大量生産により市場はモノであふれており、小売業も製品からサービスへ、新しい切り口が必要となっている。重要なのは顧客とのエンゲージメントであり、トライアルはテクノロジーよりオペレーションを重視することに強みがあると、亀田氏は言う。ポイントは、顧客データを集めてコミュニケーションにどう生かすか。そこで開発したのが「smart shopping cart」というセルフレジ付カートだ。

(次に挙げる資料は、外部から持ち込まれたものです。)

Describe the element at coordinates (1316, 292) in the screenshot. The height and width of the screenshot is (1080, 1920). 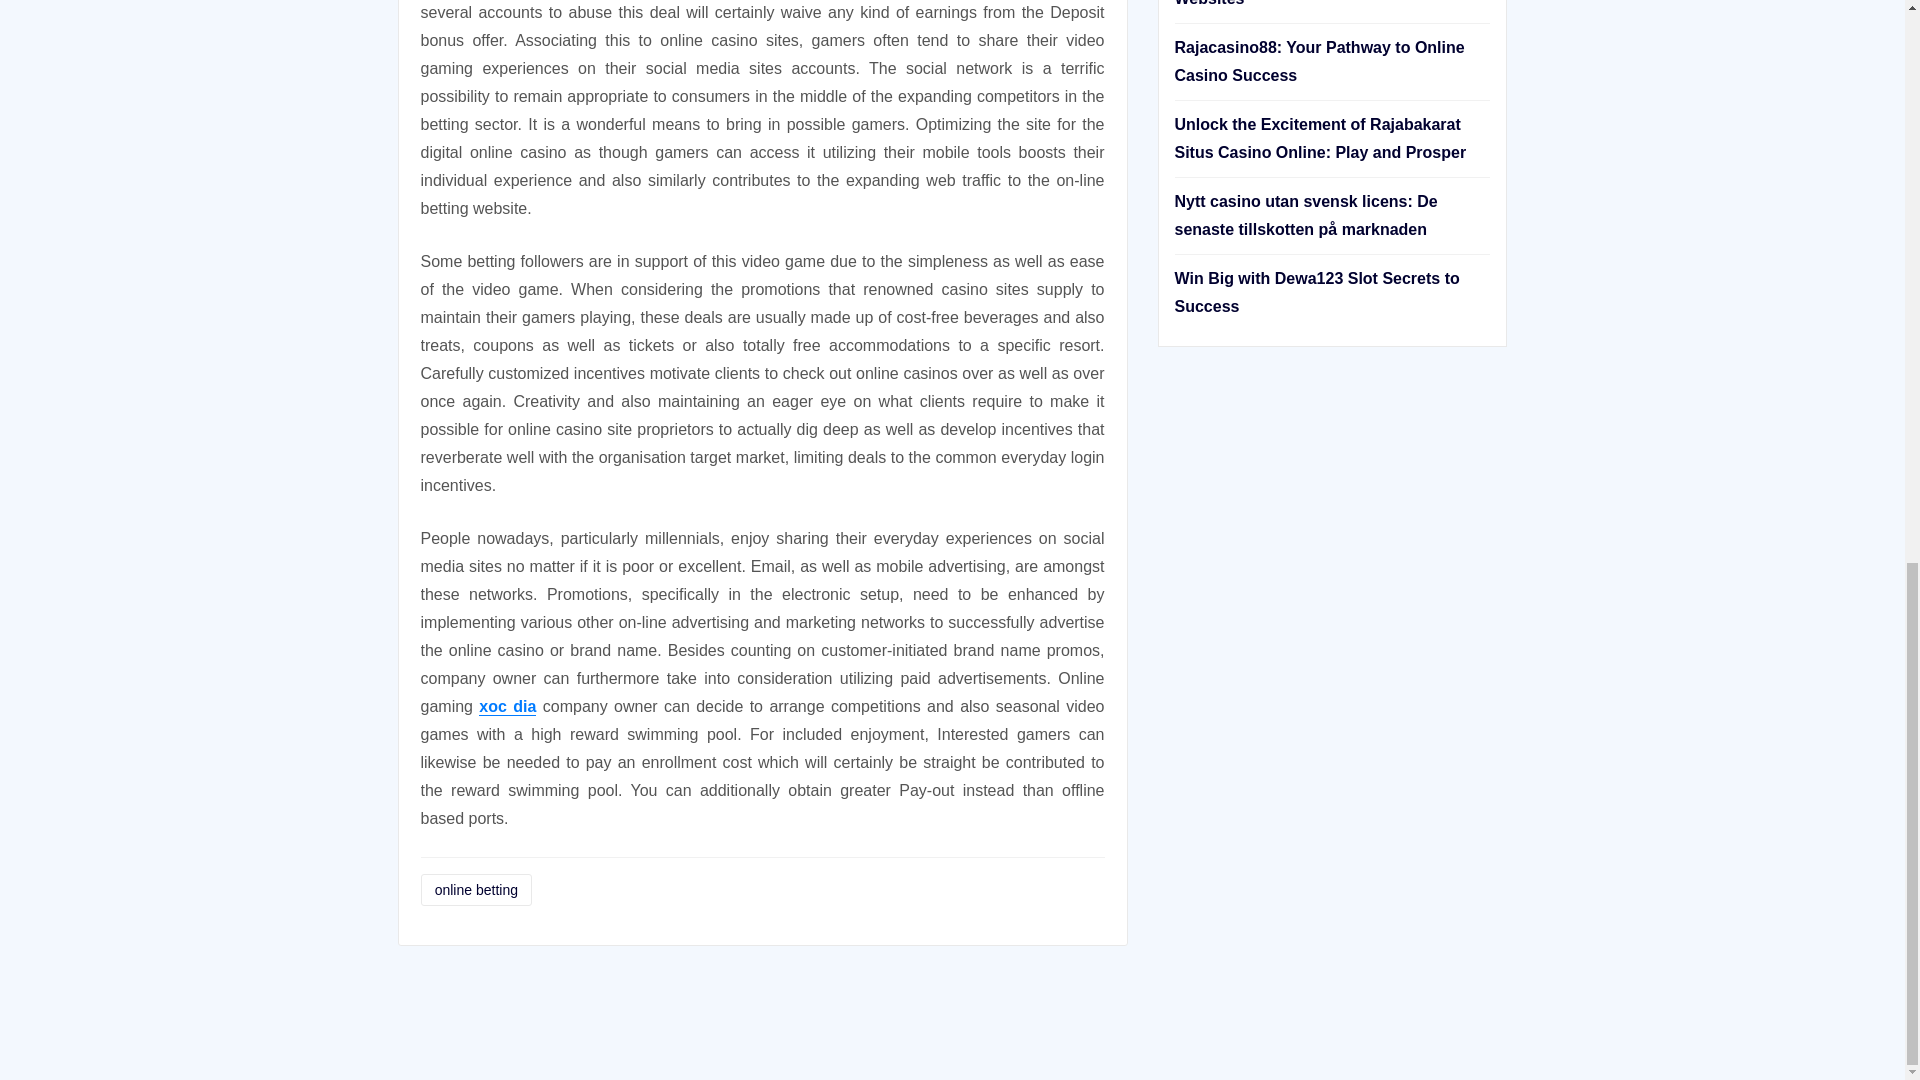
I see `Win Big with Dewa123 Slot Secrets to Success` at that location.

買う順番や買わなかったもの、回遊の順番等のデータを取得し利用者の行動を分析、店内サイネージやカートへの動画配信によって行動変容を促す。店舗機能の改善も「smart store」として実験を開始した。顧客に最高の体験を提供するために、レジ待ちなし、キャッシュレス決済、お得な情報等を提供し、働く環境はAIによって作業の効率化を、店舗側にはレジ決済や発註等を自動化してコスト削減を行う。また、売り場面積をMEGAから小型化まで細分化し、各種小売業と提携しながら業界全体を効率化、いずれは小売業のインフラ会社になることを目指している。
トライアルはリテールAI研究会という組織とも協力して、オープンな場の分科会を企画し、流通も含めた各種小売業の参加を呼びかけている。従来の日本は、わが社的な考えからオープンイノベーションには消極的であったが、最近はローソン、ツルハドラッグ等、大手企業の参加が増えており、横展開が広がっているという。
次のステップでは宮若市、九州大学、トライアル、市民が連携し、仕事と生活の快適な社会「smart town」構想を計画、廃校や産直市場、道の駅等と協力しながら一部実証実験が始まっている。市内に社内のエンジニアが実際に住み、周辺を巻き込みながら働き方、ライフスタイルをリノベーションするチャレンジだ。
トライアルは自社で思考速度の速い外国人や学生、高齢者を含む多くのエンジニアを抱え、試行錯誤と改善を重ねながら好循環をつくっている。リアルなサービスを持つ産業にとって本講義は学ぶ点が多く、ぜひ挑戦すべき試みである。